I'm trying to design a protocol where hashing can involve some public and private components. The idea is that Alice hashes a value with minimal computation and sends the hash to Bob. For Bob it should be exponentially harder to re-create / verify the hash against a given value with the hash he received from Alice.
The hash function Alice is going to use will be something like this, with constant time:
$$H_A = \text{hash_generate}(\mathit{input}, \mathit{private\_component}, \mathit{public\_component})$$
The hash / verification function Bob is going to use will be something like this, with exponential time:
$$\text{hash_verify}(H_A, \mathit{input}, \mathit{public}\_component)$$
What I have devised is the following:
This is what Alice does, (this is constant time)
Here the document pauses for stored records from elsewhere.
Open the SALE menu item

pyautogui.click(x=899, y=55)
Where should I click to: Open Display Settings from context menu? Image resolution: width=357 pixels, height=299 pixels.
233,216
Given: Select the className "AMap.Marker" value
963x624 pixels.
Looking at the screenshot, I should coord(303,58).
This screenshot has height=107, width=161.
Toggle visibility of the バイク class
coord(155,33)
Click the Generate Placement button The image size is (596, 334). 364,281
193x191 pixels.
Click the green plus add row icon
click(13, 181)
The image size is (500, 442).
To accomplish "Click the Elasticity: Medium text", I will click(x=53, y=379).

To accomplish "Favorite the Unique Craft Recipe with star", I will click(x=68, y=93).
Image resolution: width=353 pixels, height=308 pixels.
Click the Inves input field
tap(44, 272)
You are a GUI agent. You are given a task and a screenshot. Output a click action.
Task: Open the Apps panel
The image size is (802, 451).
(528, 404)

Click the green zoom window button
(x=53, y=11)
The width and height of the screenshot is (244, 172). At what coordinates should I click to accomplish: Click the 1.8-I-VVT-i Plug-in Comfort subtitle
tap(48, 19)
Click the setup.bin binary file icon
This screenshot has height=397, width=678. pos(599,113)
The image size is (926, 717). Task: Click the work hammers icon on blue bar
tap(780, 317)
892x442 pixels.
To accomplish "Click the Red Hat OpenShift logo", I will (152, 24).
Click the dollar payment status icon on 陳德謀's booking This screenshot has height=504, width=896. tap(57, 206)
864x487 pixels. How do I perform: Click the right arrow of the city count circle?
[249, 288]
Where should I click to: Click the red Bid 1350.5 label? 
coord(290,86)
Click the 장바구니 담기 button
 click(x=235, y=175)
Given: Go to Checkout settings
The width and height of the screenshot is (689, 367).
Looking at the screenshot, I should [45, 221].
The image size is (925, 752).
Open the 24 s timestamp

- Alice creates random $n$ bits as $\mathit{public\_component}$
- Alice creates random $n$ bits as $\mathit{private\_component}$
- Alice salts the input with both components and hashes it, say $\text{SHA-3}(input \mathbin \| (\mathit{private\_component} \mathbin \| \mathit{public\_component}))$
- Alice sends the $\mathit{public\_component}$ and the hash result $H_A$ to Bob
And what Bob does in order to verify is the following:
- Bob creates random $n$ bits as (replacement) $\mathit{private\_component}^{rand}$
- Bob salts the input with both components and hashes it, say $\text{SHA-3}(input \mathbin \| (\mathit{private\_component^{rand}} \mathbin \| \mathit{public\_component}))$
- If the hash result is the same as Alice's hash result, he has verified it
- If the hash result is the not same as Alice's hash result, goto 1 (or fail with a given repeat count based on $n$, guaranteeing we have done enough permutations to prove that we can't verify the hash)
So the expected complexity of Bob's operation should be around $\mathcal{O}(2^n)$
This protocol is what we have came up with; it's similar to proof of work in a way.
Are there protocols for such a use-case? If yes, how are they called?